Thursday, January 10, 2013

  • Thursday, January 10, 2013
  • Elder of Ziyon
I thought this would be in Arabic media first, but Reuters' Noah Browning ran with this ridiculous angle in its race to find new ways to blame Israel for anything and everything:

Heavy winter downpours have turned some Palestinian lands in the occupied West Bank into a morass of filth and flooding as an Israeli barrier blocks the waters from draining away.

In Qalqilya, a town of 42,000 in the northern West Bank almost completely surrounded by the concrete wall, Khaled Kandeel and his family huddled by an open fire in a shed as trash-laden water swelled through his pear orchard.

"Before the wall, the water used to drain fine, and flowed down to the sea easily. They could just flip a switch and end our suffering, but they don't," Kandeel said, his breath steamy from the winter cold.

Israel started building the barrier, a mix of metal fencing, barbed wire and concrete walls, in 2002 in response to a wave of Palestinian suicide bombings.

Drainage channels run under the imposing ramparts but their automated metal gates are mostly closed and now clogged with refuse and stones that block the outflow of storm water.

The Israeli military, citing security reasons, generally bars locals from clearing the obstructions or digging their own channels close to the barrier.
Is this bolded text true? Who knows? Browning doesn't interview any Israeli officials for this story. (Of course, Israel is going to bar locals from digging tunnels near the barrier, but Browning tries to conflate the two to make Israel look especially evil.)

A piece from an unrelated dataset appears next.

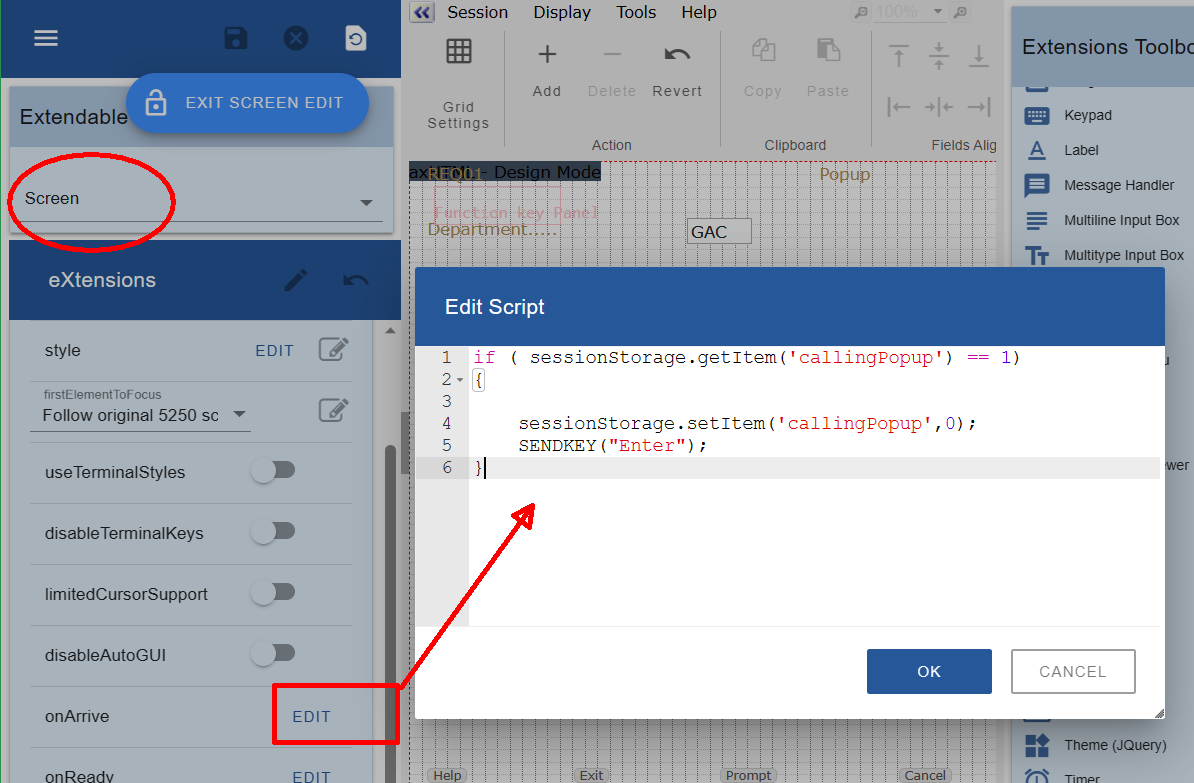Select Keypad in Extensions Toolbox
This screenshot has height=783, width=1194.
1087,115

The water is filled with raw sewage, but this is Israel's fault as well, Browning informs his audience.

Later, after most people stop reading, Browning allows:
[I]n Hebron, whose old city is a flashpoint of conflict with Jewish settlers, rare coordination with the Israeli military allowed Palestinian officials to lift the concrete slabs which separate the ethnic enclaves to relieve flooding.

"We removed the concrete to prevent the passage of water to the old city souq, where flooding reached up to one meter," said Walid Abu Halawa of Hebron's construction commission.
Was there any attempt to work through channels in Qalqiya? Browning doesn't say.